Hi Jon,
I'm sorry to say that I won't be able to attend the OGF
meeting. But I obviously look forward to seeing the results of
the discussions there.
I have read through the Doc and do have some comments. (I'm
obviously missing a lot since I have not attended an OGF for a
while but here goes)
General Comments:
1) w.r.t usage the ogf UR.
I don't think this is a new comment
If possible it would be ideal to ensure that the UR for
storage and the UR for compute can somehow be coupled
together.
This could either mean extending the UR so it could include
both storage and compute or ensuring that both records could
be identified as having the same logical origin (site and our
group) during the same time period.
This may be achievable in the process of transforming
accounting records into billing records. So you may be able to
argue it isn't needed in the UR but is part of the machinery
for processing the URs into billing records for funding.
I just feel that if possible we should ensure that both
compute and storage URs can be correctly associated and
processed together.
Anyway the StAR may be seen as stand alone and as a practical
forerunner which could help show the way to defining a more
global UR.
2) Section 2.1.1
Although I agree with you that storage accounting is more
problematic that cpu accounting I still have the feeling that
this is partially due to the storage systems themselves.

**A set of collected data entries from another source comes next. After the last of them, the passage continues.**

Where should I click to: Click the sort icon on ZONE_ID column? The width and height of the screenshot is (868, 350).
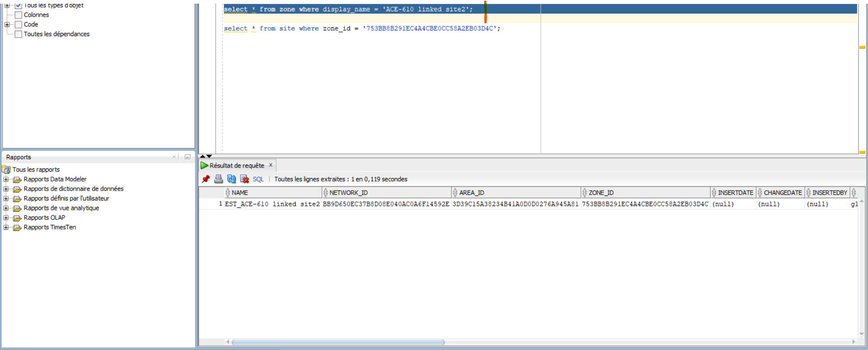pyautogui.click(x=585, y=193)
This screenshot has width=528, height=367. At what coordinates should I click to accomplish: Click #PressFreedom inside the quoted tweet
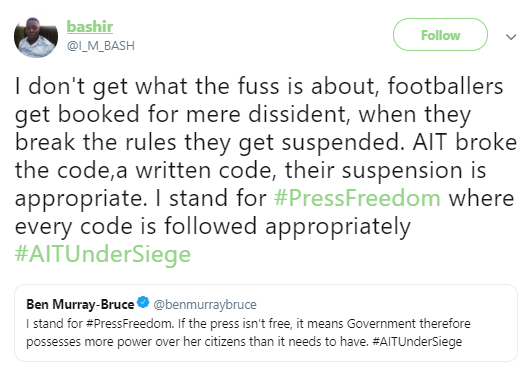[130, 324]
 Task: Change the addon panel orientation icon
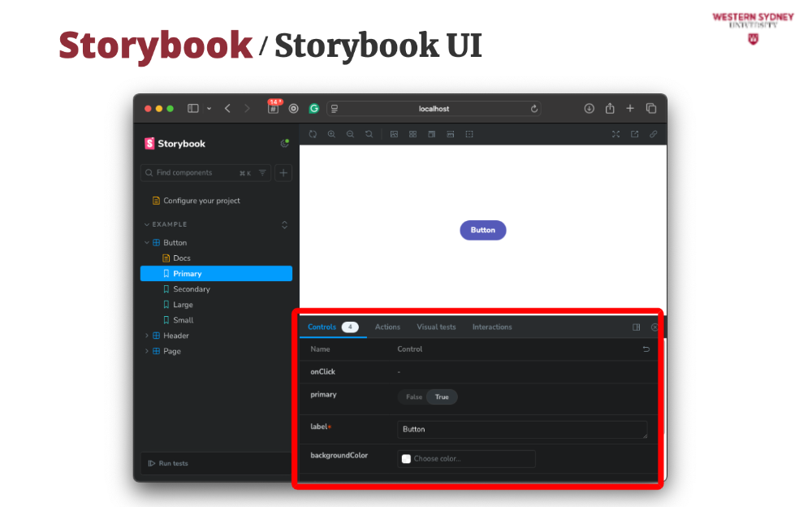tap(637, 327)
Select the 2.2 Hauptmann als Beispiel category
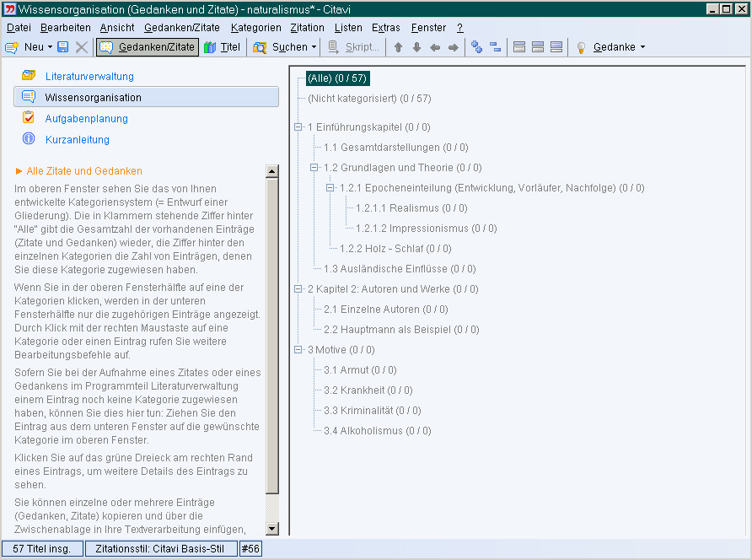752x560 pixels. (x=401, y=330)
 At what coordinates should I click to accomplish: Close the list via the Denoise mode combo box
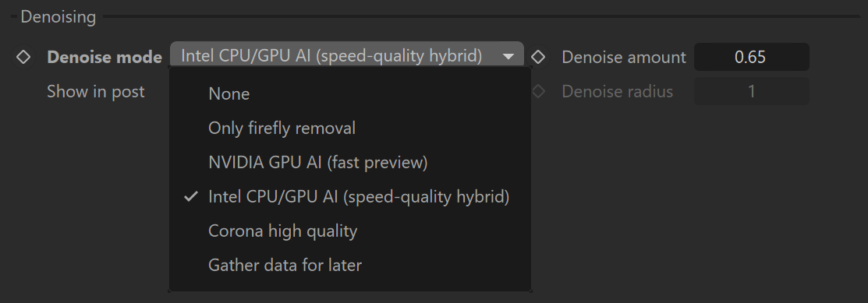pyautogui.click(x=346, y=56)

I feel you outline why things are difficult and then with StAR
you go about defining the best way to do storage accounting
with what we have at the moment.
On our batch system (sge) I have qstat which gives me a view
of current resource usage and I have qacct which gives me the
ability to get a summarised usage over a time period based on
user/group.
At some point I'd like to see if the storage engine providers
feel that this type of functionality could be added to their
systems.
That would make the job of providing storage accounting much
simpler for us.
It may be that the providers say it's simply too much.
Specific Comments:
1) Section 2.1.2
"Identity: Describes the person or group.... " should this be
and/or can you have person,person+group,group?
2) Section 2.1.3
Allowing additional records: I know some people are against
such practices since allowing this can break standards (people
put whatever they want in and things start to get incompatible
... I guess it's your design choice and it's up to you)

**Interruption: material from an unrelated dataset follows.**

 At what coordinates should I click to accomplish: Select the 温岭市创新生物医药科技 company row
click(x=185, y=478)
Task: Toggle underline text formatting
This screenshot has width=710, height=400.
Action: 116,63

"This makes it possible to automatically remove user and group
information"
I'd suggest:
"This makes it possible to automatically remove user and group
information, a practice which may be needed for anonymization
purposes"
so I know why people may need to do this.
3) Section 2.2.2
"The specifications that are made in the following are based
on a context that the reader needs to comprehend."

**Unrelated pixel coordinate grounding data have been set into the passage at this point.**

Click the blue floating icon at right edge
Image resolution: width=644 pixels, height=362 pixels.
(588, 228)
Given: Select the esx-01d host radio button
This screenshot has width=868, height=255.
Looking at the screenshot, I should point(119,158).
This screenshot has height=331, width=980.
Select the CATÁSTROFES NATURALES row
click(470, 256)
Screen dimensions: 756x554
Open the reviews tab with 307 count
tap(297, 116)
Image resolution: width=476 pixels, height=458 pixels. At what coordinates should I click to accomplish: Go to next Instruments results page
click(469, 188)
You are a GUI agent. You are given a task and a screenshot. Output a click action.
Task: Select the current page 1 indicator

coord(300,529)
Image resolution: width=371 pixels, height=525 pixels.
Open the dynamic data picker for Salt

I assume you mean that the following two
specifications/Definitions "A Storage Resource" and "Storage
Accounting" are used in this document and are important for
it's understanding.
I think this needs some re-wording for clarity.
4) Section 2.4.1
For the opening sentence: from the original UR doc I like the
sentence "The UsageRecord element encapsulates a single Usage
Record" And I don't mind stealing.
The term "property" is used here and at numerous other places
in the document.
I understand that this is since it's a property of your
record, however, I would suggest using the term "element"
since you have already defined the XML nature of the record
and I think this would make things a little easier to
understand.
"top container property" -> "top level element of the
storage record format"
(maybe keeping the "container" is ok? "container element" ?)
5) Section 2.4.3
If you wish to follow the "property -> element" suggestion.
"The field has two attributes" -> "The RecodrIdentity
element has two attributes"
"The field is similar to the field with the same name in the
Usage Record standard" - do you need to say this?
Saying "similar" makes me start to think,"can't be used with
UR", "why not the same?"
You explicitly stated earlier that you've taken steps to make
things similar but had problems so I am not sure if you need
to say this here.
6) Section 2.4.4
"The storage system value SHOULD be constructed in such a way
that it globally identifies the storage system"
I was originally not sure if MUST would be better but I assume
you have worries about the ability of people to enforce this?
Also "globally" I think this should be accompanied with a
"uniquely".
I believe here you wish to make the recommendation that people
use a unique global name?
"globally" is not "uniquely" but I think that is what you want
and I think you use the term "global" to mean this in a few
places.
I'd suggest skimming the doc and adding unique where you mean
this to make things more clear.
7) Section 2.4.5
"StorageShare" why "Share"? This makes me think of my share of
the pie or fair share and it's a touch misleading.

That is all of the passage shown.